=== Begin Enclosure ===

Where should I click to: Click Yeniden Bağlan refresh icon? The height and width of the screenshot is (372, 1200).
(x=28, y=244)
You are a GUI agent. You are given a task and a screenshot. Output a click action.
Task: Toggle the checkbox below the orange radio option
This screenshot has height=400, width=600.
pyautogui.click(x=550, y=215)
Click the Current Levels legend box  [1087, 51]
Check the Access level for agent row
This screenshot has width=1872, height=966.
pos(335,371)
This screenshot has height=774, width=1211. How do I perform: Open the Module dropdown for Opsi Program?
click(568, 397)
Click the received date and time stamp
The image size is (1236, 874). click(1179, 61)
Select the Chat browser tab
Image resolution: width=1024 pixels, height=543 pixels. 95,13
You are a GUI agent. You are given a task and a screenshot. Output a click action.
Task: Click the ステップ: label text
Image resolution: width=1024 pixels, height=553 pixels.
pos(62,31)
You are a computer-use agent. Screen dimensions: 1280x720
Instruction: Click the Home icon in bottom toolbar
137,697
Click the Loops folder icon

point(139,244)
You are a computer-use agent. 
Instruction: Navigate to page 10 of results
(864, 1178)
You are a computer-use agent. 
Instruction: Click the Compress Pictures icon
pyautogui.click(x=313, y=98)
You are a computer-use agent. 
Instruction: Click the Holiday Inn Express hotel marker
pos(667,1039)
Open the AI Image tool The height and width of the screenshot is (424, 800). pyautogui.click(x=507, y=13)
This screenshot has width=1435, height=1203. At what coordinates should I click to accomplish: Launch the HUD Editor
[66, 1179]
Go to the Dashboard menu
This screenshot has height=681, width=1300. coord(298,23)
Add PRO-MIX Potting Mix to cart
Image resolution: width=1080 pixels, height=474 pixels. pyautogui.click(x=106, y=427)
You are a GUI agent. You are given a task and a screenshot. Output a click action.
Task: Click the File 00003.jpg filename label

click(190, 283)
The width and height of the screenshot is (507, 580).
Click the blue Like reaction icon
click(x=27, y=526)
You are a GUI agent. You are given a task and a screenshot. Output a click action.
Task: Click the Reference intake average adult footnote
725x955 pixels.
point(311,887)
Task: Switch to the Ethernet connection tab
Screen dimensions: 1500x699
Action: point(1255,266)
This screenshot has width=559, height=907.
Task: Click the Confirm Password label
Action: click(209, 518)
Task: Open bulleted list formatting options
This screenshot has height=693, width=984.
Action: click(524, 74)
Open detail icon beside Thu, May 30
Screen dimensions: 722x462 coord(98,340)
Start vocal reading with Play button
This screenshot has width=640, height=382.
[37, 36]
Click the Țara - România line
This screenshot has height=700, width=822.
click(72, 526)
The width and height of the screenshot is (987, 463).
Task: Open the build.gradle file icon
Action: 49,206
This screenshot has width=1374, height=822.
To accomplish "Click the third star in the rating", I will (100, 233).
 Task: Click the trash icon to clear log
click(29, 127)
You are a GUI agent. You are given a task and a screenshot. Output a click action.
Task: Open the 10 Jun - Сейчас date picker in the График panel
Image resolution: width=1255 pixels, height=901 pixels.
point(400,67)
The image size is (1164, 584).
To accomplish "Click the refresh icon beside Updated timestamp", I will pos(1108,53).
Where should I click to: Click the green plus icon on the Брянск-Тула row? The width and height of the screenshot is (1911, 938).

=== End Enclosure ===

WHAT IS REQUIRED: Restate every entry exactly. Leave nothing out.

SOLUTION TO THIS TASK:
Where should I click to: Click Yeniden Bağlan refresh icon? The height and width of the screenshot is (372, 1200).
(x=28, y=244)
You are a GUI agent. You are given a task and a screenshot. Output a click action.
Task: Toggle the checkbox below the orange radio option
This screenshot has height=400, width=600.
pyautogui.click(x=550, y=215)
Click the Current Levels legend box  [1087, 51]
Check the Access level for agent row
This screenshot has width=1872, height=966.
pos(335,371)
This screenshot has height=774, width=1211. How do I perform: Open the Module dropdown for Opsi Program?
click(568, 397)
Click the received date and time stamp
The image size is (1236, 874). click(1179, 61)
Select the Chat browser tab
Image resolution: width=1024 pixels, height=543 pixels. 95,13
You are a GUI agent. You are given a task and a screenshot. Output a click action.
Task: Click the ステップ: label text
Image resolution: width=1024 pixels, height=553 pixels.
pos(62,31)
You are a computer-use agent. Screen dimensions: 1280x720
Instruction: Click the Home icon in bottom toolbar
137,697
Click the Loops folder icon

point(139,244)
You are a computer-use agent. 
Instruction: Navigate to page 10 of results
(864, 1178)
You are a computer-use agent. 
Instruction: Click the Compress Pictures icon
pyautogui.click(x=313, y=98)
You are a computer-use agent. 
Instruction: Click the Holiday Inn Express hotel marker
pos(667,1039)
Open the AI Image tool The height and width of the screenshot is (424, 800). pyautogui.click(x=507, y=13)
This screenshot has width=1435, height=1203. At what coordinates should I click to accomplish: Launch the HUD Editor
[66, 1179]
Go to the Dashboard menu
This screenshot has height=681, width=1300. coord(298,23)
Add PRO-MIX Potting Mix to cart
Image resolution: width=1080 pixels, height=474 pixels. pyautogui.click(x=106, y=427)
You are a GUI agent. You are given a task and a screenshot. Output a click action.
Task: Click the File 00003.jpg filename label

click(190, 283)
The width and height of the screenshot is (507, 580).
Click the blue Like reaction icon
click(x=27, y=526)
You are a GUI agent. You are given a task and a screenshot. Output a click action.
Task: Click the Reference intake average adult footnote
725x955 pixels.
point(311,887)
Task: Switch to the Ethernet connection tab
Screen dimensions: 1500x699
Action: point(1255,266)
This screenshot has width=559, height=907.
Task: Click the Confirm Password label
Action: click(209, 518)
Task: Open bulleted list formatting options
This screenshot has height=693, width=984.
Action: click(524, 74)
Open detail icon beside Thu, May 30
Screen dimensions: 722x462 coord(98,340)
Start vocal reading with Play button
This screenshot has width=640, height=382.
[37, 36]
Click the Țara - România line
This screenshot has height=700, width=822.
click(72, 526)
The width and height of the screenshot is (987, 463).
Task: Open the build.gradle file icon
Action: 49,206
This screenshot has width=1374, height=822.
To accomplish "Click the third star in the rating", I will (100, 233).
 Task: Click the trash icon to clear log
click(29, 127)
You are a GUI agent. You are given a task and a screenshot. Output a click action.
Task: Open the 10 Jun - Сейчас date picker in the График panel
Image resolution: width=1255 pixels, height=901 pixels.
point(400,67)
The image size is (1164, 584).
To accomplish "Click the refresh icon beside Updated timestamp", I will pos(1108,53).
Where should I click to: Click the green plus icon on the Брянск-Тула row? The width and height of the screenshot is (1911, 938).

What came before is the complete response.